Ron Godwyn

photo Ron GodwynRon was the original editor of the Institute’s journal Line Up

After four years with Plessey on loudspeaker development, Ron started at Philips Records (Marble Arch) as technical assistant in 1958. Four years later he became Head of the Studio Technical Department – seeing the studio through the ’60s with two major refits and many equipment changes.

He was responsible for specifying equipment and supervising all outside recordings, and also for the company’s many other external activities. In 1964 he specified and ordered the first Neve console in London for mobile (and later studio) use.

Increasing activity in the Philips Phonographische Industry HQ in Baarn near Amsterdam saw Ron representing London in many international meetings on console and equipment design. In 1972 he was responsible for the installation of the first Phonogram desk made in Baarn – a studio mixer with many advanced facilities.
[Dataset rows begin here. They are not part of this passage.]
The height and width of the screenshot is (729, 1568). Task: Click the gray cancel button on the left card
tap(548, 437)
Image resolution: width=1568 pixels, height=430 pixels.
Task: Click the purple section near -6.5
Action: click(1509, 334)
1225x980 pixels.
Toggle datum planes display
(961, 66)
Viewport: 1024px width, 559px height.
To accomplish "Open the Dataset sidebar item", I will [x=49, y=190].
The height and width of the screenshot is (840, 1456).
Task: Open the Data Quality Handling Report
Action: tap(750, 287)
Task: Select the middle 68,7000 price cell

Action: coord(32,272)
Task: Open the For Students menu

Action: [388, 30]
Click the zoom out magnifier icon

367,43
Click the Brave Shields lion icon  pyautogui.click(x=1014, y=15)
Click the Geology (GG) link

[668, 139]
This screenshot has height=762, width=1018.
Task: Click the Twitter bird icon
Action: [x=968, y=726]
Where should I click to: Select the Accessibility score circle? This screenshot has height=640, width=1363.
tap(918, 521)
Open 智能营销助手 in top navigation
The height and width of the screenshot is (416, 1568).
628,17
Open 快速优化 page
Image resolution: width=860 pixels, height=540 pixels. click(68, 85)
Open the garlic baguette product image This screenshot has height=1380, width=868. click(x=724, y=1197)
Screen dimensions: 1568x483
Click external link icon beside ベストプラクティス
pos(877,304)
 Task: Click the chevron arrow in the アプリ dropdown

Ron transferred to Decca at the time of their take over by PolyGram and became deeply involved in Decca’s move from their Broadhurst Gardens centre to Belsize Road, where he became site manager for the new building. He stayed with Decca for five years doing technical liaison work between Decca’s R&D department – already well into digital recording with equipment of their own design – and Baarn, which had good manufacturing capacity to make it.

In 1983 he left Philips and after a brief period working on loudspeaker manuals for KEF he joined Link House Publications in Croydon as a part time proof reader for Studio Sound. While there, he was offered assistant editorship of Broadcast Systems Engineering magazine with editor David Kirk. After 18 months Kirk left and Ron was appointed editor, running the magazine until 1988 when he was offered the editorship of Line Up.

After a recording industry career, Ron quickly became familiar with the broadcast field and rapidly endeared himself to the people in the industry, building on his reputation for fairness and accurate reporting. He continued to attend international trade shows where he was a popular figure and made many new friends, both for himself, the IBS and LineUp, finally retiring in 2000 after twelve years editing our journal.